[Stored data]

==*==

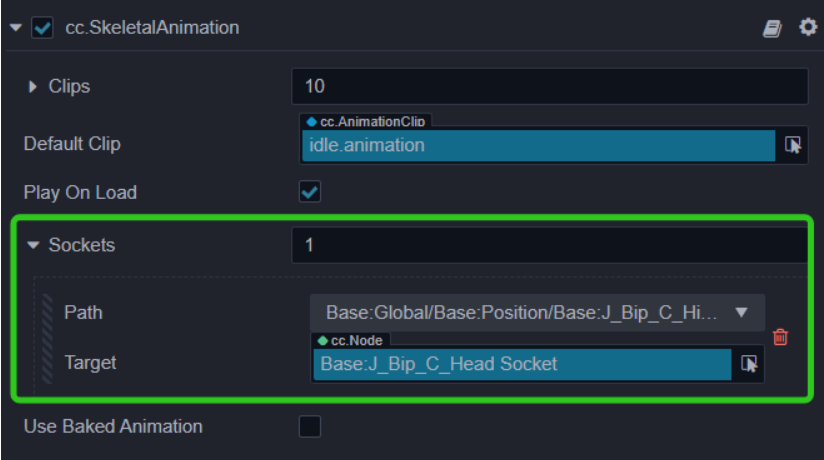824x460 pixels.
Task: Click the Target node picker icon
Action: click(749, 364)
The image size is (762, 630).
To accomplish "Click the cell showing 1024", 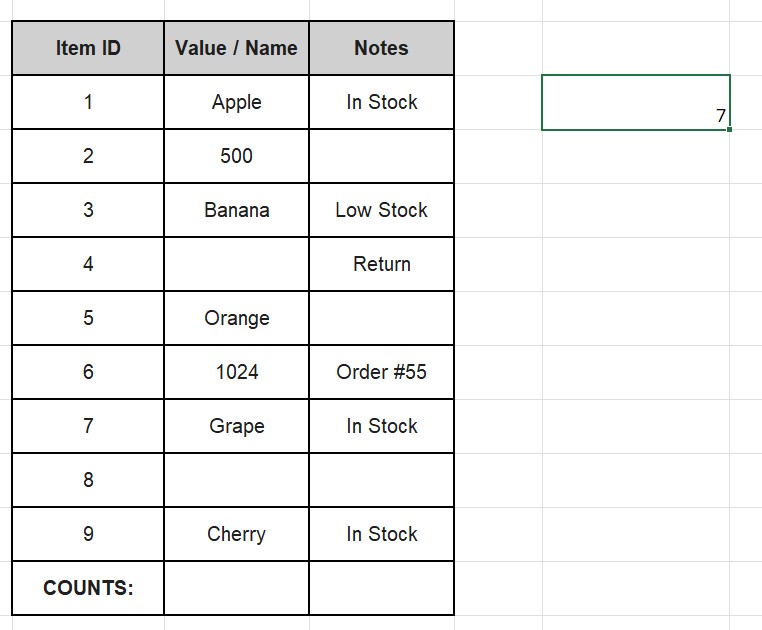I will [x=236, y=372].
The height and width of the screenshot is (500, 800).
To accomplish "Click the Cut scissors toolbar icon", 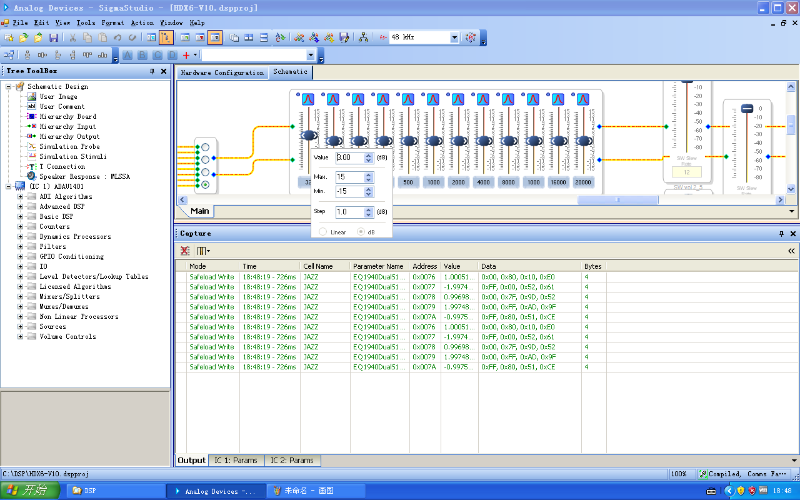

==*==

EXERCISE GOAL
Reproduce exactly the lines from the one containing "The height and" through the last line of the records, both included, leaving out every picture.

TASK RESPONSE
The height and width of the screenshot is (500, 800).
To accomplish "Click the Cut scissors toolbar icon", 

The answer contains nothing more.